CARSON CITY, Nev. (AP) - Lawmakers on Friday voiced privacy concerns over a Nevada bill that would give police the ability to check drivers’ cellphones following traffic crashes.

Bill sponsor Assemblywoman Michelle Gorelow told lawmakers the measure seeks to field test drivers’ cell phone in crashes that result in serious injuries or deaths. A hearing on the bill underscored a larger debate on the intersection between law enforcement and privacy protections.

Technology from an Israel-based company would be used to see if drivers were typing or swiping on their cellphones just ahead of crashes, said Gorelow, a Democrat. Bill supporters argued the technology does not access personal content on cellphones.

Lawmakers heard emotional testimony from Ben Lieberman, whose 19-year-old son died from a crash where a driver had been texting behind the wheel.

He urged legislators to act on distracted driving and described laws allowing people to use hands-free devices as having “no teeth.”

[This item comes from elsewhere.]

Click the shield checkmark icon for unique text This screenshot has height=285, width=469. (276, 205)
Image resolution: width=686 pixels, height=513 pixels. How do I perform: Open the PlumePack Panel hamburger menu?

“They cannot be enforced when damage is done, unless there is an eye witness or an unlikely confession,” he told lawmakers.

But the technology prompted privacy concerns and criticism from lawmakers that the measure violates the Fourth Amendment, which protects against unreasonable search and seizure, even as they acknowledged distracted driving as a critical problem.

The original bill would have required a driver to allow police access to their cellphone or face a 90-day suspension of their driver’s license. But an amendment brought by Gorelow withdrew the 90-day suspension penalty. It also says an officer must to obtain a warrant if a driver refuses to allow access to their cellphone.

The amendment prompted Assemblyman Ozzie Fumo, a Democrat, to question whether the legislation was needed because police can get search warrants to access cellphones.

Assemblyman Tom Roberts, a Republican, says distracted driving is a problem in the state, but he predicted that the legislation could generate legal challenges. The former Las Vegas Metro police officer said he believes people have an expectation of phone privacy.